- **What is required**: Rewrite everything from "Select the β1 = log(2.0) header" down to the end of the rows, putting "column title" in place of "header" and keeping all else the same. Leave the pictures out of your answer.

- **Material for this exercise**:
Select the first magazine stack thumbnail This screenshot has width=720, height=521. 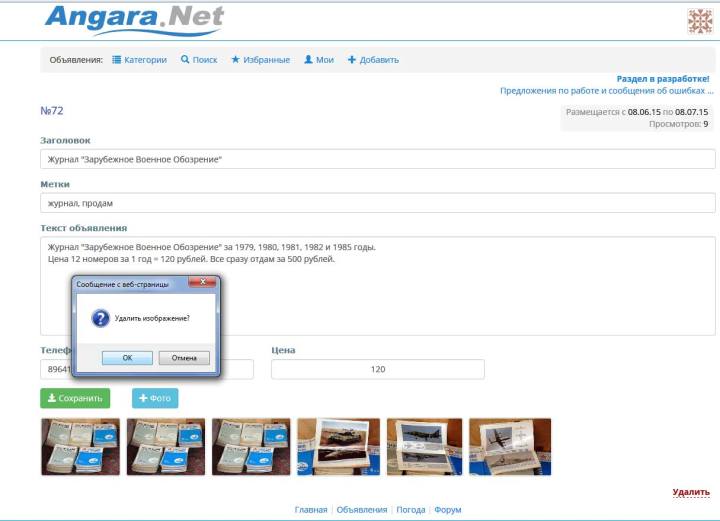[80, 446]
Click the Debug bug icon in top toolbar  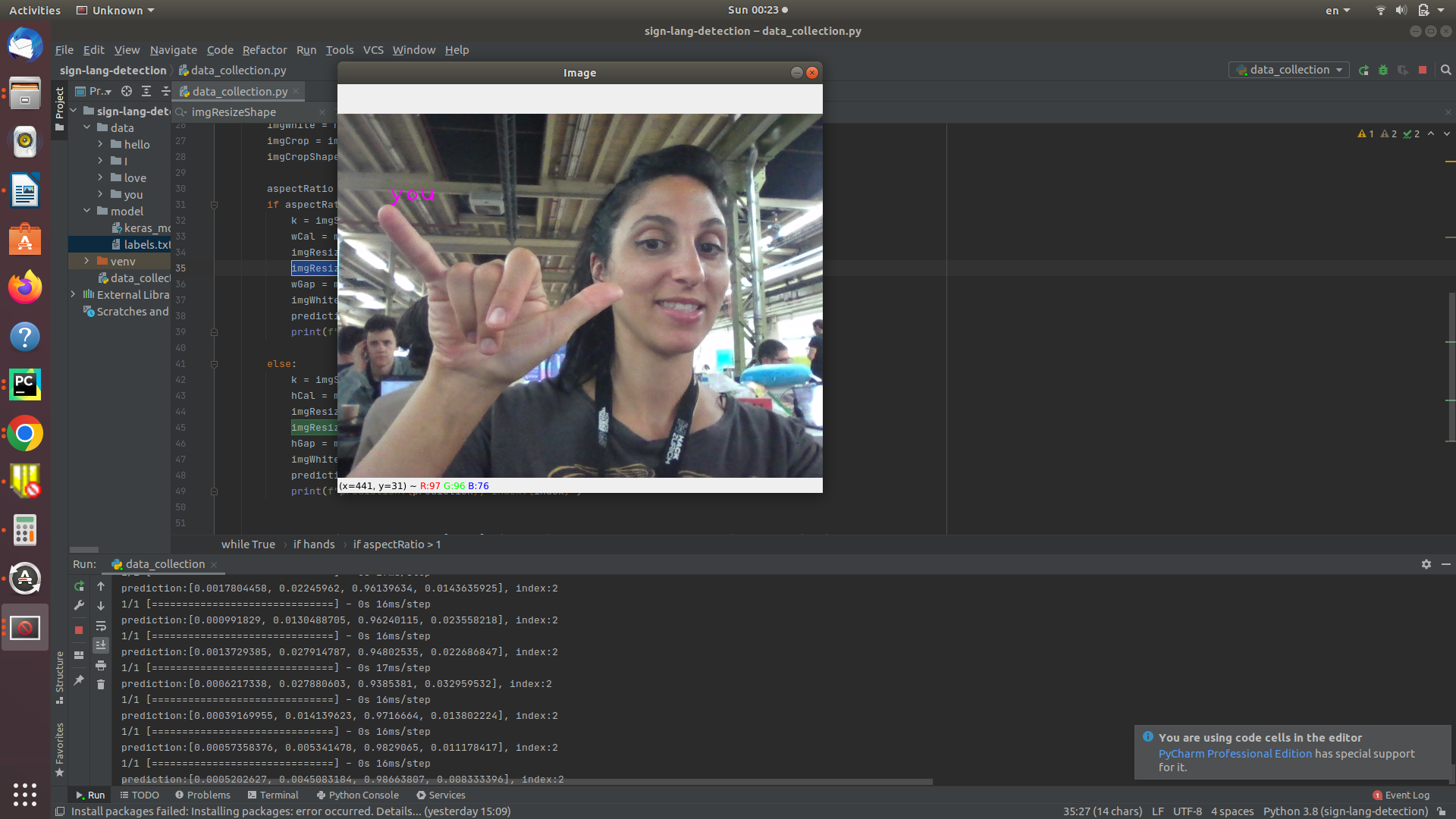tap(1383, 70)
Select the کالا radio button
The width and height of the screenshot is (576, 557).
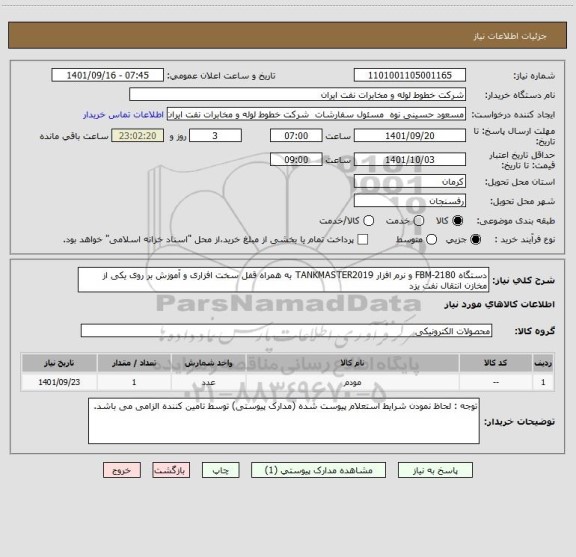(x=458, y=220)
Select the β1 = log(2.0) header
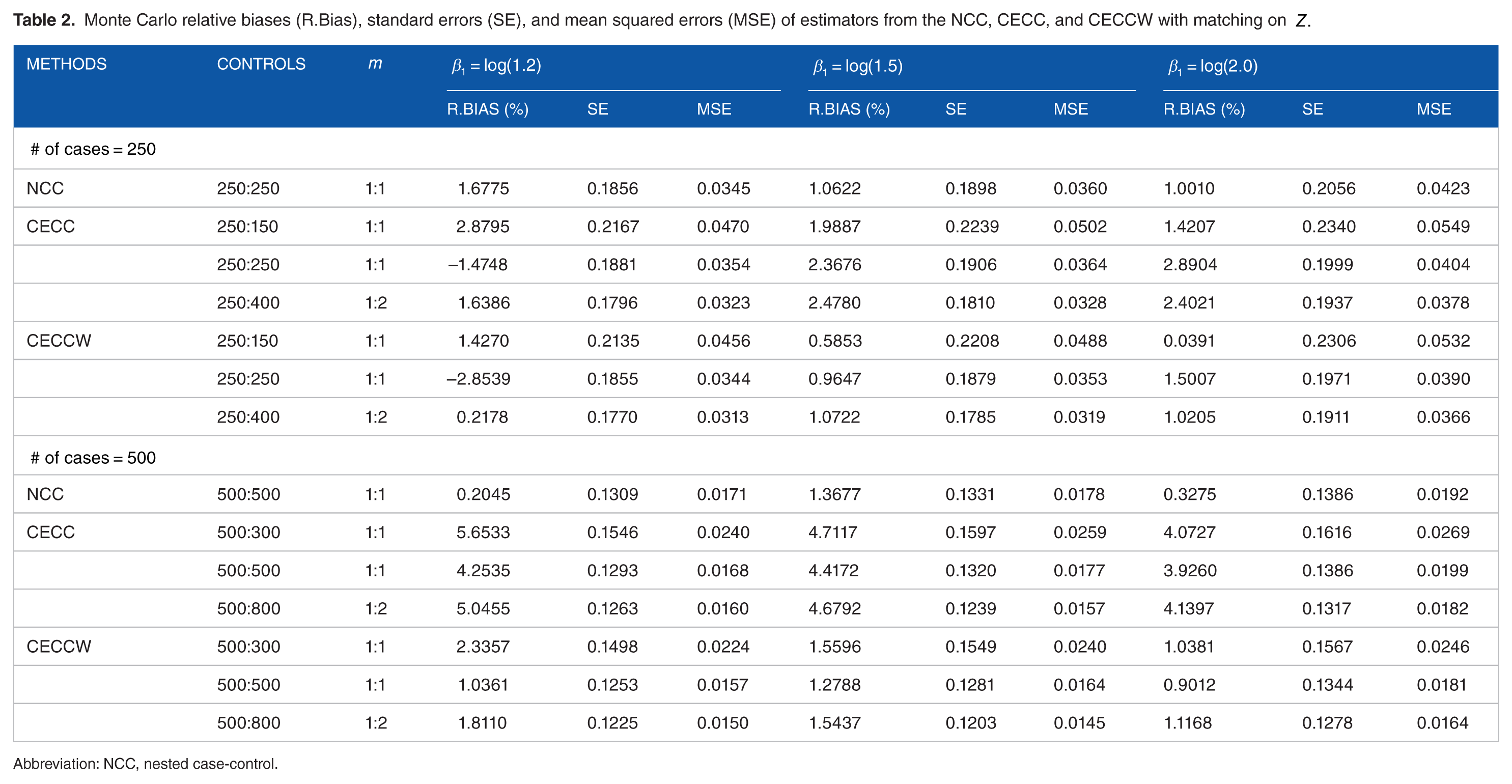The height and width of the screenshot is (784, 1512). [x=1213, y=66]
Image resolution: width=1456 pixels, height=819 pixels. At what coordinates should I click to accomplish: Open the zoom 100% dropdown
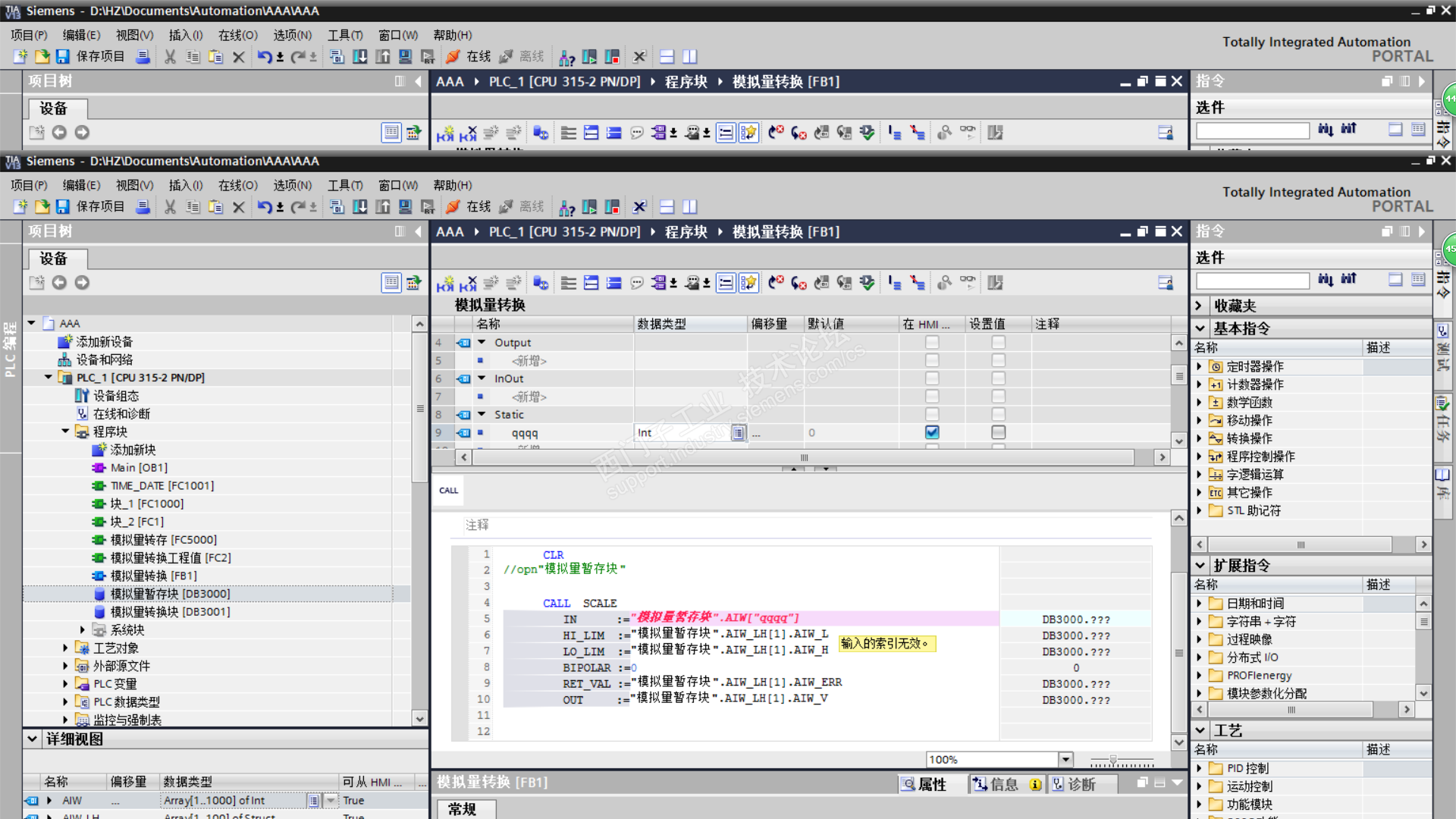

- **In response**:
Select the β1 = log(2.0) column title
The height and width of the screenshot is (784, 1512). [x=1213, y=66]
Image resolution: width=1456 pixels, height=819 pixels. At what coordinates should I click to accomplish: Open the zoom 100% dropdown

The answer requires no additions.